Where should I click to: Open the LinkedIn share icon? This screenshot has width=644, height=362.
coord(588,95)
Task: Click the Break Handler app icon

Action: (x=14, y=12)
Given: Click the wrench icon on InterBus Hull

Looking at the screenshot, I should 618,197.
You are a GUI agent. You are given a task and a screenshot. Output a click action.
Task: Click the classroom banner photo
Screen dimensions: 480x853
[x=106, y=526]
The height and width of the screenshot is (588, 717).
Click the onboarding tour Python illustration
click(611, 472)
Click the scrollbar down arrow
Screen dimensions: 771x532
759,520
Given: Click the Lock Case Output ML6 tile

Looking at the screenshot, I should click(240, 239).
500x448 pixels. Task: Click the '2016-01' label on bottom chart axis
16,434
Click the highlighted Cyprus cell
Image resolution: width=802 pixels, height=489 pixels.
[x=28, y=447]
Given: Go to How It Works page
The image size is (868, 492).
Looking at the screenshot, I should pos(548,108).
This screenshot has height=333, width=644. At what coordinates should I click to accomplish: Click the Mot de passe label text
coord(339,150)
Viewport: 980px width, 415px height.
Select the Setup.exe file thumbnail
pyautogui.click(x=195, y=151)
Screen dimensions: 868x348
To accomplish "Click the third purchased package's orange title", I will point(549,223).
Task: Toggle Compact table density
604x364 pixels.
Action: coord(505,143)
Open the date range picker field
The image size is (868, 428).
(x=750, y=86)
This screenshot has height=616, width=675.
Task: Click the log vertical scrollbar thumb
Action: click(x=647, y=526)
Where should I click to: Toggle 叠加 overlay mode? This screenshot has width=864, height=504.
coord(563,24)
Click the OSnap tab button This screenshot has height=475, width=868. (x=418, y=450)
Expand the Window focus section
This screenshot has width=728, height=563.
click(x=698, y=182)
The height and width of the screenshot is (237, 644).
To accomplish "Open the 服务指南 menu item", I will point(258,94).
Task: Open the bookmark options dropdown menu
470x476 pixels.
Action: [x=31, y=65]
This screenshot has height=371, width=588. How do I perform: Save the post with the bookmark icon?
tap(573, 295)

What you will do → Would you reproduce the full listing shown above, word for word?

Response area →
Where should I click to: Open the LinkedIn share icon? This screenshot has width=644, height=362.
coord(588,95)
Task: Click the Break Handler app icon

Action: (x=14, y=12)
Given: Click the wrench icon on InterBus Hull

Looking at the screenshot, I should 618,197.
You are a GUI agent. You are given a task and a screenshot. Output a click action.
Task: Click the classroom banner photo
Screen dimensions: 480x853
[x=106, y=526]
The height and width of the screenshot is (588, 717).
Click the onboarding tour Python illustration
click(611, 472)
Click the scrollbar down arrow
Screen dimensions: 771x532
759,520
Given: Click the Lock Case Output ML6 tile

Looking at the screenshot, I should click(240, 239).
500x448 pixels. Task: Click the '2016-01' label on bottom chart axis
16,434
Click the highlighted Cyprus cell
Image resolution: width=802 pixels, height=489 pixels.
[x=28, y=447]
Given: Go to How It Works page
The image size is (868, 492).
Looking at the screenshot, I should pos(548,108).
This screenshot has height=333, width=644. At what coordinates should I click to accomplish: Click the Mot de passe label text
coord(339,150)
Viewport: 980px width, 415px height.
Select the Setup.exe file thumbnail
pyautogui.click(x=195, y=151)
Screen dimensions: 868x348
To accomplish "Click the third purchased package's orange title", I will point(549,223).
Task: Toggle Compact table density
604x364 pixels.
Action: coord(505,143)
Open the date range picker field
The image size is (868, 428).
(x=750, y=86)
This screenshot has height=616, width=675.
Task: Click the log vertical scrollbar thumb
Action: click(x=647, y=526)
Where should I click to: Toggle 叠加 overlay mode? This screenshot has width=864, height=504.
coord(563,24)
Click the OSnap tab button This screenshot has height=475, width=868. (x=418, y=450)
Expand the Window focus section
This screenshot has width=728, height=563.
click(x=698, y=182)
The height and width of the screenshot is (237, 644).
To accomplish "Open the 服务指南 menu item", I will point(258,94).
Task: Open the bookmark options dropdown menu
470x476 pixels.
Action: [x=31, y=65]
This screenshot has height=371, width=588. How do I perform: Save the post with the bookmark icon?
tap(573, 295)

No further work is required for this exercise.